→ GOAL: Can you update the records starting at the line containing "Click magnifier icon for order 1499239" and ending at the line containing "click(x=347, y=208)" so that "dropdown" becomes "menu", with everything else unchanged, and return only those lines?
══ GIVEN INFORMATION ══
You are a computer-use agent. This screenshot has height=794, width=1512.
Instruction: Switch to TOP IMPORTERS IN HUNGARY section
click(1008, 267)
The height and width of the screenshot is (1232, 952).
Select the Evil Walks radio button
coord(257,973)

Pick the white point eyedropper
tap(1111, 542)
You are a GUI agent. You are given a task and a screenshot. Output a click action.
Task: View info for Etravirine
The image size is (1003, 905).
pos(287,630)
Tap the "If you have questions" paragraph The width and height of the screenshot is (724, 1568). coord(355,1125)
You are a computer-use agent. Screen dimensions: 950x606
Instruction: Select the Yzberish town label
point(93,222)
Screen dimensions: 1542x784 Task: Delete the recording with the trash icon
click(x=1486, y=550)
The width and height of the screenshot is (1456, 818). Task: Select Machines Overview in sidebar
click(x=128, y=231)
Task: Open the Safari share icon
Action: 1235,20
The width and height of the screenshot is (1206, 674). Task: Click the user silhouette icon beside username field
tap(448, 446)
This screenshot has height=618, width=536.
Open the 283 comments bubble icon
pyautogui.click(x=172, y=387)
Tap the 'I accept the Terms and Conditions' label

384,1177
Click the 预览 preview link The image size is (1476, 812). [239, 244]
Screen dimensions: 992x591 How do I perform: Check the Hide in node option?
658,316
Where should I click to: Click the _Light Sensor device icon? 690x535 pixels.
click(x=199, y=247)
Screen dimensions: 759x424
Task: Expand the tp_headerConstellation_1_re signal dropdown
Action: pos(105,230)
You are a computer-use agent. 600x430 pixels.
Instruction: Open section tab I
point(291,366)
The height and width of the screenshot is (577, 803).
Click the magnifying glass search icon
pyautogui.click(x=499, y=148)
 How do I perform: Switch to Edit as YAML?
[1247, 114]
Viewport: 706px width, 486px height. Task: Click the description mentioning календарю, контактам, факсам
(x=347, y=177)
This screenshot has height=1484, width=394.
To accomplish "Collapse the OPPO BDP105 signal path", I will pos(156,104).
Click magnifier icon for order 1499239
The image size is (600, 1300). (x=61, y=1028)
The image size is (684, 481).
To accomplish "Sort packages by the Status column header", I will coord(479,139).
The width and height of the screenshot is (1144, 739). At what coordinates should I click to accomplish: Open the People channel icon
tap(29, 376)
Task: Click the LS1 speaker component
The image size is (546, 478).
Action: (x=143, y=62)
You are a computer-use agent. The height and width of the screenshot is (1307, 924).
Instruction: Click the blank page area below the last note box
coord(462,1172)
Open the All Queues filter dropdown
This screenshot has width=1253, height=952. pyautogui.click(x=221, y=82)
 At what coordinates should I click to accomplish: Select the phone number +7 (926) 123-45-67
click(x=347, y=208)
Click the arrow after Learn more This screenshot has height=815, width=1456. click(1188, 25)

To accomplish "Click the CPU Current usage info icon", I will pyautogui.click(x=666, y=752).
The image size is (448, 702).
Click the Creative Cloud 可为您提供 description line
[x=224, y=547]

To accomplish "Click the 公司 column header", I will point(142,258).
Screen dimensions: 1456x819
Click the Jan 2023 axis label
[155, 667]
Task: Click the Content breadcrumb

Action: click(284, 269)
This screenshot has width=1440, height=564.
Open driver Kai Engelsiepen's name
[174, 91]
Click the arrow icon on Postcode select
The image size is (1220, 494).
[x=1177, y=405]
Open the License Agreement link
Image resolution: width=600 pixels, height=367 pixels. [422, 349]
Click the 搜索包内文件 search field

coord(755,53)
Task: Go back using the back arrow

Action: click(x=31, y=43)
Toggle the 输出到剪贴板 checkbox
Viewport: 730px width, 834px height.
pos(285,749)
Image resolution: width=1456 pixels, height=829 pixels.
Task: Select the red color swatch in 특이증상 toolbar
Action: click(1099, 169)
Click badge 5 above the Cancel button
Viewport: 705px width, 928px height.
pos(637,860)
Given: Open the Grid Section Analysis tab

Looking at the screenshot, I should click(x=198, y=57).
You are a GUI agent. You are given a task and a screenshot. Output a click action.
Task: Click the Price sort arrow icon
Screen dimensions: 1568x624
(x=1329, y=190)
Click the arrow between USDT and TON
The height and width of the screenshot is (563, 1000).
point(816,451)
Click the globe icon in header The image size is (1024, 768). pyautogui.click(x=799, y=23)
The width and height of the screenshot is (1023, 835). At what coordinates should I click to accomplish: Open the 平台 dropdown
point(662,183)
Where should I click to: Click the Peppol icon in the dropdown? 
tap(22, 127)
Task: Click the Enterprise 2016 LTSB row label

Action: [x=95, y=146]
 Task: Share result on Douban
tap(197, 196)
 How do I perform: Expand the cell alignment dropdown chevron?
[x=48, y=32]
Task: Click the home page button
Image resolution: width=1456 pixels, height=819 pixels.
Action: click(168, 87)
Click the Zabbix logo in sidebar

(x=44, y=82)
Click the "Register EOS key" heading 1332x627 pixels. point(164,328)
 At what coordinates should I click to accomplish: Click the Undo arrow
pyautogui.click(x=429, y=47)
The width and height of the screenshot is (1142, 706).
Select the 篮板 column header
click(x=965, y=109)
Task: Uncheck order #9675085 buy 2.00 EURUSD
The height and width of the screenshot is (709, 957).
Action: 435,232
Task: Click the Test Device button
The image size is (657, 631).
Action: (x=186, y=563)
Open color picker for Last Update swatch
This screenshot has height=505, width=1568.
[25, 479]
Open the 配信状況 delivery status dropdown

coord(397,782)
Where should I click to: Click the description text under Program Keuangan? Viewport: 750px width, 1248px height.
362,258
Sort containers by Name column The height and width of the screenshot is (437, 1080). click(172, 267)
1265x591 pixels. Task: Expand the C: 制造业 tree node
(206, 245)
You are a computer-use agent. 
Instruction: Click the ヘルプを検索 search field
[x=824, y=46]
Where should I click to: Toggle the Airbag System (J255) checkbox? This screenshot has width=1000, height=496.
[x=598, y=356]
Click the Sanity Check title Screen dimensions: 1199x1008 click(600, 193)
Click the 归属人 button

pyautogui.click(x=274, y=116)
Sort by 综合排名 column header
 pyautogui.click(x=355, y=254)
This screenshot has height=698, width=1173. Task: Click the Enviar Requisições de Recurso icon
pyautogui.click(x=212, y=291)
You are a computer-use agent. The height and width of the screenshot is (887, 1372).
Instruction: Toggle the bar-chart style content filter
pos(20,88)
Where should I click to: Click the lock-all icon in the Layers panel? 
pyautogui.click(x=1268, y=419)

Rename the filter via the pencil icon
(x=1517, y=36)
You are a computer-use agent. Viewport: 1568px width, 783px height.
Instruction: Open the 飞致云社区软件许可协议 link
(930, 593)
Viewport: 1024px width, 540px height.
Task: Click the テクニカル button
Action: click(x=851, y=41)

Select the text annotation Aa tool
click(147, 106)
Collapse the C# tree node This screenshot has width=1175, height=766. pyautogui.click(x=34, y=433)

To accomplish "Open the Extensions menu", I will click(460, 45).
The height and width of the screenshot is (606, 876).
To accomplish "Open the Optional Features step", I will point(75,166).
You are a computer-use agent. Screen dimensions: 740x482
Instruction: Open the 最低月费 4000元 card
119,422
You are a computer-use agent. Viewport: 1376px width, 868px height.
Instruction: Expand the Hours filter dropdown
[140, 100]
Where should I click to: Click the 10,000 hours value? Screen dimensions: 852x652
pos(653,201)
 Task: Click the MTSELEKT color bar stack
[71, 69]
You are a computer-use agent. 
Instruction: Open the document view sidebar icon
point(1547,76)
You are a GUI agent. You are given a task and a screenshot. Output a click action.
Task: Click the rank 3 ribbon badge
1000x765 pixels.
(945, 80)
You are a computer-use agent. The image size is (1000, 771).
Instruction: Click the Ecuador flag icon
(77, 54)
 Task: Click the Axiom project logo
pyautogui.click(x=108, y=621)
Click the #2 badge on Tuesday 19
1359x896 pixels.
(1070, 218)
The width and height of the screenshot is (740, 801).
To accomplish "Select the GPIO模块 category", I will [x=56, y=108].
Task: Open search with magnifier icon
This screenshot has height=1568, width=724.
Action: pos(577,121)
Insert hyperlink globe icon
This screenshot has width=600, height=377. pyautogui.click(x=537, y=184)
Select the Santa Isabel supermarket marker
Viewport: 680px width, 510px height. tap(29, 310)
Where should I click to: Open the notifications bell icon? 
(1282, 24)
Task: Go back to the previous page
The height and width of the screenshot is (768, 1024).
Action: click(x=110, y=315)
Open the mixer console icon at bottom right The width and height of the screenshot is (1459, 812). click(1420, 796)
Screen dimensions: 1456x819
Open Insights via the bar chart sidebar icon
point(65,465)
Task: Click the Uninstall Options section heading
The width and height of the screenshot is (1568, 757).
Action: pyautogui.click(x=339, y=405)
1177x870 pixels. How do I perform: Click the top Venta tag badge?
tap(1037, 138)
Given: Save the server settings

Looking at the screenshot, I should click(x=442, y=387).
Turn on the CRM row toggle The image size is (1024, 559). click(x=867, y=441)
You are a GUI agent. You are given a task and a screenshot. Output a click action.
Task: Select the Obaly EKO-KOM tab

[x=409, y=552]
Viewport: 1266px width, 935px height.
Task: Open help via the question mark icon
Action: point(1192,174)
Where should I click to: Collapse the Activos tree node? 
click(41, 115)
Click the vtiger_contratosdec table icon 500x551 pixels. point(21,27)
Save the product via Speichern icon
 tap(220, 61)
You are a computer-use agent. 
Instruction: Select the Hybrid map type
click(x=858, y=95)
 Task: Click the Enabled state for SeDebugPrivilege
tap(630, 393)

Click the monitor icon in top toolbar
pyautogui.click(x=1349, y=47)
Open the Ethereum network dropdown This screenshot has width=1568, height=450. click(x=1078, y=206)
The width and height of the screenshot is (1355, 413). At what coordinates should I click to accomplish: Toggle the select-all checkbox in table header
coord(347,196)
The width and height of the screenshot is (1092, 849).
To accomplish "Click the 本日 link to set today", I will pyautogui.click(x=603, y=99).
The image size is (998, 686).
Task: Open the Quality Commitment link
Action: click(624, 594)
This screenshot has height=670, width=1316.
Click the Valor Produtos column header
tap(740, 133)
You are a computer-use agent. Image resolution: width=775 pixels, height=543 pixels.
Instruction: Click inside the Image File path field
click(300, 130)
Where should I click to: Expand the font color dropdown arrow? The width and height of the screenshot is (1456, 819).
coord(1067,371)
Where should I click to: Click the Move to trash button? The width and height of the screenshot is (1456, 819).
═══
→ TASK SOLUTION:
Click magnifier icon for order 1499239
The image size is (600, 1300). (x=61, y=1028)
The image size is (684, 481).
To accomplish "Sort packages by the Status column header", I will coord(479,139).
The width and height of the screenshot is (1144, 739). At what coordinates should I click to accomplish: Open the People channel icon
tap(29, 376)
Task: Click the LS1 speaker component
The image size is (546, 478).
Action: (x=143, y=62)
You are a computer-use agent. The height and width of the screenshot is (1307, 924).
Instruction: Click the blank page area below the last note box
coord(462,1172)
Open the All Queues filter menu
This screenshot has width=1253, height=952. pyautogui.click(x=221, y=82)
 At what coordinates should I click to accomplish: Select the phone number +7 (926) 123-45-67
click(x=347, y=208)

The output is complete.